=== RECORDS SUPPLIED ===
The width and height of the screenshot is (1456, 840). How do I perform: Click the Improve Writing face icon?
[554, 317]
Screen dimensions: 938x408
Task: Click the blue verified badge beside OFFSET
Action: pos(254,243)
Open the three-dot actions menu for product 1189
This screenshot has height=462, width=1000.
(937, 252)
===
*EXERCISE BRIEF*. All of the data shown above must be copied exactly.

*EXERCISE OUTPUT*.
The width and height of the screenshot is (1456, 840). How do I perform: Click the Improve Writing face icon?
[554, 317]
Screen dimensions: 938x408
Task: Click the blue verified badge beside OFFSET
Action: pos(254,243)
Open the three-dot actions menu for product 1189
This screenshot has height=462, width=1000.
(937, 252)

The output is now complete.